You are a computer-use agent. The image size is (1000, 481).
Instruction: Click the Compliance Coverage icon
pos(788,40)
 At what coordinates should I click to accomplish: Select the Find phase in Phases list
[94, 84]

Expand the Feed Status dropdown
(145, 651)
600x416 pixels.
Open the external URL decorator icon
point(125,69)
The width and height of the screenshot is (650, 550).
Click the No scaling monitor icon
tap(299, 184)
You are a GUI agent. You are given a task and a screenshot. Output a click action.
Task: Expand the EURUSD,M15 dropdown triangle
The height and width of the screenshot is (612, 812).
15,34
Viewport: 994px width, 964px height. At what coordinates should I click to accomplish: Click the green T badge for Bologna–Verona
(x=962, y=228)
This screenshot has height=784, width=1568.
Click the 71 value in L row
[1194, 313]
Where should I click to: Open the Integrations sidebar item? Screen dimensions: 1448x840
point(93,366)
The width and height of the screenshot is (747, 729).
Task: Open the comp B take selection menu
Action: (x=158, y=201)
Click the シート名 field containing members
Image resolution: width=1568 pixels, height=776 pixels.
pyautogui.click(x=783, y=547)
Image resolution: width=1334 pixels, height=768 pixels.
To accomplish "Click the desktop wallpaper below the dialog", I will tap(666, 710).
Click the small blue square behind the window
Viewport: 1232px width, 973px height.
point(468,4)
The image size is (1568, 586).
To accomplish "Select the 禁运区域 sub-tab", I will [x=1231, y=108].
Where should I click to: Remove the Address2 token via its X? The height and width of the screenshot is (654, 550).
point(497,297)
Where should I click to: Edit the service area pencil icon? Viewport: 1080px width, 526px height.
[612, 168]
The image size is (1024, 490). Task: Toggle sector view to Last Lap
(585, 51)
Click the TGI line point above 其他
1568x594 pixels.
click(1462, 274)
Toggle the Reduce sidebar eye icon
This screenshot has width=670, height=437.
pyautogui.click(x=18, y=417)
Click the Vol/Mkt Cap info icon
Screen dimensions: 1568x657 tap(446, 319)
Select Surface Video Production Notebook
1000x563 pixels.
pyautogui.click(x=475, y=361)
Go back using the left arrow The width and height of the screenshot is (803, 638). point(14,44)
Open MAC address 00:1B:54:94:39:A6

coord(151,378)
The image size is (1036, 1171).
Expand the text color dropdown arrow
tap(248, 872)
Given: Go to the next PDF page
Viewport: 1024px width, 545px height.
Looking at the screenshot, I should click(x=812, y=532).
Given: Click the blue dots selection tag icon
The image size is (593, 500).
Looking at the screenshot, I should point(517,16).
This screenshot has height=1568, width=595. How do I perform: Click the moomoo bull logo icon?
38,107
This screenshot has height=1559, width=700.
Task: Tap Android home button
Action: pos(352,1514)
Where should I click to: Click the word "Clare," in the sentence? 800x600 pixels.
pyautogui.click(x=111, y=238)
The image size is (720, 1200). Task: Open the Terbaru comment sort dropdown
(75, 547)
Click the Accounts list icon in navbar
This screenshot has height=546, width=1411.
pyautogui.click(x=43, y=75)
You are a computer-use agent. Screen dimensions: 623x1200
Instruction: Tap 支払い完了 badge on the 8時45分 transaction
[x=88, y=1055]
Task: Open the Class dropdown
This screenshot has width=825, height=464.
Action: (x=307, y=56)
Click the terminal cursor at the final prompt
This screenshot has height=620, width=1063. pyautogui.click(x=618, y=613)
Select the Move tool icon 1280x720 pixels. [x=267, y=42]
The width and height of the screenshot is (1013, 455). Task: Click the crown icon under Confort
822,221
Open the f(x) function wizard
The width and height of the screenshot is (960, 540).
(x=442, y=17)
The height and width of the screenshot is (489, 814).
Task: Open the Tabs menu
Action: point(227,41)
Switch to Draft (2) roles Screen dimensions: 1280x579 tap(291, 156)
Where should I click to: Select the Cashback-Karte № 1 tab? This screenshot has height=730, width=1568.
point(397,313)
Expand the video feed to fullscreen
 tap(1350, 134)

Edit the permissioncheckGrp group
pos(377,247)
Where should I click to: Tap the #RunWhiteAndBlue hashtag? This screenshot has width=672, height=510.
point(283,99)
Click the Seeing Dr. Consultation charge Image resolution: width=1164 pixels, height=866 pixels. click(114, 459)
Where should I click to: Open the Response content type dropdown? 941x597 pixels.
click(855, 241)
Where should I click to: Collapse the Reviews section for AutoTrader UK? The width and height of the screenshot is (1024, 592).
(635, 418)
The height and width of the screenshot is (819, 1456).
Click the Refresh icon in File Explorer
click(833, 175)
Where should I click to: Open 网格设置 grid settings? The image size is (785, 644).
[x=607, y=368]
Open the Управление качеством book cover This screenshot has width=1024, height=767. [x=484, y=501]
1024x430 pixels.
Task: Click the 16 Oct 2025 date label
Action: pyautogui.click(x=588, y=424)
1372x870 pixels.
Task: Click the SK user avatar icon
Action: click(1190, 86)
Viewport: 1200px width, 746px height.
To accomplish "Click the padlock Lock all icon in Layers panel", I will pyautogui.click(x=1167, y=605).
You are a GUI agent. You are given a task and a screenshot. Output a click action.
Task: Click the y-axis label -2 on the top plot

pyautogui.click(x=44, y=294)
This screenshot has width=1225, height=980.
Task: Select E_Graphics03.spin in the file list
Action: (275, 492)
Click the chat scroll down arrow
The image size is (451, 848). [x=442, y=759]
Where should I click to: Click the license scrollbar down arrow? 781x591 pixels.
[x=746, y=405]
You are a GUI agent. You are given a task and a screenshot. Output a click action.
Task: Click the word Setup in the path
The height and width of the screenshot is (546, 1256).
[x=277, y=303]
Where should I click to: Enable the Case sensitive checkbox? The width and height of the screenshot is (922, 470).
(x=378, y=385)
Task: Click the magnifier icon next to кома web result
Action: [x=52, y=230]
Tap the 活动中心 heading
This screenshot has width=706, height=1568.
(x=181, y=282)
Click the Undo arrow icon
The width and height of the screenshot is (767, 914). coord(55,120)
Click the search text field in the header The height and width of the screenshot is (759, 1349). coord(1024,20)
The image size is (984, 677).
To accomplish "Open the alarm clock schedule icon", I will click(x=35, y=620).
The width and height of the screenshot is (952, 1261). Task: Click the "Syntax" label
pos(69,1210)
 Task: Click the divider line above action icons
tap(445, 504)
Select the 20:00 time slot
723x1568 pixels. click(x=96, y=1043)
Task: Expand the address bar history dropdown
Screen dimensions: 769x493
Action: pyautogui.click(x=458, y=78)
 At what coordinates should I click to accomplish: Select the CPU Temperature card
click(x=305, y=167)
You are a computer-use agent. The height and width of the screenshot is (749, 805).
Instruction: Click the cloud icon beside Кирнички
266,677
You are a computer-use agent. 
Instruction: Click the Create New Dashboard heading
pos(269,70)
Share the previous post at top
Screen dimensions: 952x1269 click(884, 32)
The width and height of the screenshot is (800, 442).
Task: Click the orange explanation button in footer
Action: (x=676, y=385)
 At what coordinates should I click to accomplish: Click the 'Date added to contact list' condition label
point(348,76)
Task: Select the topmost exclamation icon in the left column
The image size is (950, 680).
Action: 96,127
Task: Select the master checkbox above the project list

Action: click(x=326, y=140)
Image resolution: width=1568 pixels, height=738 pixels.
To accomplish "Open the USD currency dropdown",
§ §
*WHAT TO WORK ON*. Every record needs to be reproduced exactly, with none skipped.

*OUTPUT BELOW*.
You are a computer-use agent. The image size is (1000, 481).
Instruction: Click the Compliance Coverage icon
pos(788,40)
 At what coordinates should I click to accomplish: Select the Find phase in Phases list
[94, 84]

Expand the Feed Status dropdown
(145, 651)
600x416 pixels.
Open the external URL decorator icon
point(125,69)
The width and height of the screenshot is (650, 550).
Click the No scaling monitor icon
tap(299, 184)
You are a GUI agent. You are given a task and a screenshot. Output a click action.
Task: Expand the EURUSD,M15 dropdown triangle
The height and width of the screenshot is (612, 812).
15,34
Viewport: 994px width, 964px height. At what coordinates should I click to accomplish: Click the green T badge for Bologna–Verona
(x=962, y=228)
This screenshot has height=784, width=1568.
Click the 71 value in L row
[1194, 313]
Where should I click to: Open the Integrations sidebar item? Screen dimensions: 1448x840
point(93,366)
The width and height of the screenshot is (747, 729).
Task: Open the comp B take selection menu
Action: (x=158, y=201)
Click the シート名 field containing members
Image resolution: width=1568 pixels, height=776 pixels.
pyautogui.click(x=783, y=547)
Image resolution: width=1334 pixels, height=768 pixels.
To accomplish "Click the desktop wallpaper below the dialog", I will tap(666, 710).
Click the small blue square behind the window
Viewport: 1232px width, 973px height.
point(468,4)
The image size is (1568, 586).
To accomplish "Select the 禁运区域 sub-tab", I will [x=1231, y=108].
Where should I click to: Remove the Address2 token via its X? The height and width of the screenshot is (654, 550).
point(497,297)
Where should I click to: Edit the service area pencil icon? Viewport: 1080px width, 526px height.
[612, 168]
The image size is (1024, 490). Task: Toggle sector view to Last Lap
(585, 51)
Click the TGI line point above 其他
1568x594 pixels.
click(1462, 274)
Toggle the Reduce sidebar eye icon
This screenshot has width=670, height=437.
pyautogui.click(x=18, y=417)
Click the Vol/Mkt Cap info icon
Screen dimensions: 1568x657 tap(446, 319)
Select Surface Video Production Notebook
1000x563 pixels.
pyautogui.click(x=475, y=361)
Go back using the left arrow The width and height of the screenshot is (803, 638). point(14,44)
Open MAC address 00:1B:54:94:39:A6

coord(151,378)
The image size is (1036, 1171).
Expand the text color dropdown arrow
tap(248, 872)
Given: Go to the next PDF page
Viewport: 1024px width, 545px height.
Looking at the screenshot, I should click(x=812, y=532).
Given: Click the blue dots selection tag icon
The image size is (593, 500).
Looking at the screenshot, I should point(517,16).
This screenshot has height=1568, width=595. How do I perform: Click the moomoo bull logo icon?
38,107
This screenshot has height=1559, width=700.
Task: Tap Android home button
Action: pos(352,1514)
Where should I click to: Click the word "Clare," in the sentence? 800x600 pixels.
pyautogui.click(x=111, y=238)
The image size is (720, 1200). Task: Open the Terbaru comment sort dropdown
(75, 547)
Click the Accounts list icon in navbar
This screenshot has height=546, width=1411.
pyautogui.click(x=43, y=75)
You are a computer-use agent. Screen dimensions: 623x1200
Instruction: Tap 支払い完了 badge on the 8時45分 transaction
[x=88, y=1055]
Task: Open the Class dropdown
This screenshot has width=825, height=464.
Action: (x=307, y=56)
Click the terminal cursor at the final prompt
This screenshot has height=620, width=1063. pyautogui.click(x=618, y=613)
Select the Move tool icon 1280x720 pixels. [x=267, y=42]
The width and height of the screenshot is (1013, 455). Task: Click the crown icon under Confort
822,221
Open the f(x) function wizard
The width and height of the screenshot is (960, 540).
(x=442, y=17)
The height and width of the screenshot is (489, 814).
Task: Open the Tabs menu
Action: point(227,41)
Switch to Draft (2) roles Screen dimensions: 1280x579 tap(291, 156)
Where should I click to: Select the Cashback-Karte № 1 tab? This screenshot has height=730, width=1568.
point(397,313)
Expand the video feed to fullscreen
 tap(1350, 134)

Edit the permissioncheckGrp group
pos(377,247)
Where should I click to: Tap the #RunWhiteAndBlue hashtag? This screenshot has width=672, height=510.
point(283,99)
Click the Seeing Dr. Consultation charge Image resolution: width=1164 pixels, height=866 pixels. click(114, 459)
Where should I click to: Open the Response content type dropdown? 941x597 pixels.
click(855, 241)
Where should I click to: Collapse the Reviews section for AutoTrader UK? The width and height of the screenshot is (1024, 592).
(635, 418)
The height and width of the screenshot is (819, 1456).
Click the Refresh icon in File Explorer
click(833, 175)
Where should I click to: Open 网格设置 grid settings? The image size is (785, 644).
[x=607, y=368]
Open the Управление качеством book cover This screenshot has width=1024, height=767. [x=484, y=501]
1024x430 pixels.
Task: Click the 16 Oct 2025 date label
Action: pyautogui.click(x=588, y=424)
1372x870 pixels.
Task: Click the SK user avatar icon
Action: click(1190, 86)
Viewport: 1200px width, 746px height.
To accomplish "Click the padlock Lock all icon in Layers panel", I will pyautogui.click(x=1167, y=605).
You are a GUI agent. You are given a task and a screenshot. Output a click action.
Task: Click the y-axis label -2 on the top plot

pyautogui.click(x=44, y=294)
This screenshot has width=1225, height=980.
Task: Select E_Graphics03.spin in the file list
Action: (275, 492)
Click the chat scroll down arrow
The image size is (451, 848). [x=442, y=759]
Where should I click to: Click the license scrollbar down arrow? 781x591 pixels.
[x=746, y=405]
You are a GUI agent. You are given a task and a screenshot. Output a click action.
Task: Click the word Setup in the path
The height and width of the screenshot is (546, 1256).
[x=277, y=303]
Where should I click to: Enable the Case sensitive checkbox? The width and height of the screenshot is (922, 470).
(x=378, y=385)
Task: Click the magnifier icon next to кома web result
Action: [x=52, y=230]
Tap the 活动中心 heading
This screenshot has width=706, height=1568.
(x=181, y=282)
Click the Undo arrow icon
The width and height of the screenshot is (767, 914). coord(55,120)
Click the search text field in the header The height and width of the screenshot is (759, 1349). coord(1024,20)
The image size is (984, 677).
To accomplish "Open the alarm clock schedule icon", I will click(x=35, y=620).
The width and height of the screenshot is (952, 1261). Task: Click the "Syntax" label
pos(69,1210)
 Task: Click the divider line above action icons
tap(445, 504)
Select the 20:00 time slot
723x1568 pixels. click(x=96, y=1043)
Task: Expand the address bar history dropdown
Screen dimensions: 769x493
Action: pyautogui.click(x=458, y=78)
 At what coordinates should I click to accomplish: Select the CPU Temperature card
click(x=305, y=167)
You are a computer-use agent. The height and width of the screenshot is (749, 805).
Instruction: Click the cloud icon beside Кирнички
266,677
You are a computer-use agent. 
Instruction: Click the Create New Dashboard heading
pos(269,70)
Share the previous post at top
Screen dimensions: 952x1269 click(884, 32)
The width and height of the screenshot is (800, 442).
Task: Click the orange explanation button in footer
Action: (x=676, y=385)
 At what coordinates should I click to accomplish: Click the 'Date added to contact list' condition label
point(348,76)
Task: Select the topmost exclamation icon in the left column
The image size is (950, 680).
Action: 96,127
Task: Select the master checkbox above the project list

Action: click(x=326, y=140)
Image resolution: width=1568 pixels, height=738 pixels.
To accomplish "Open the USD currency dropdown",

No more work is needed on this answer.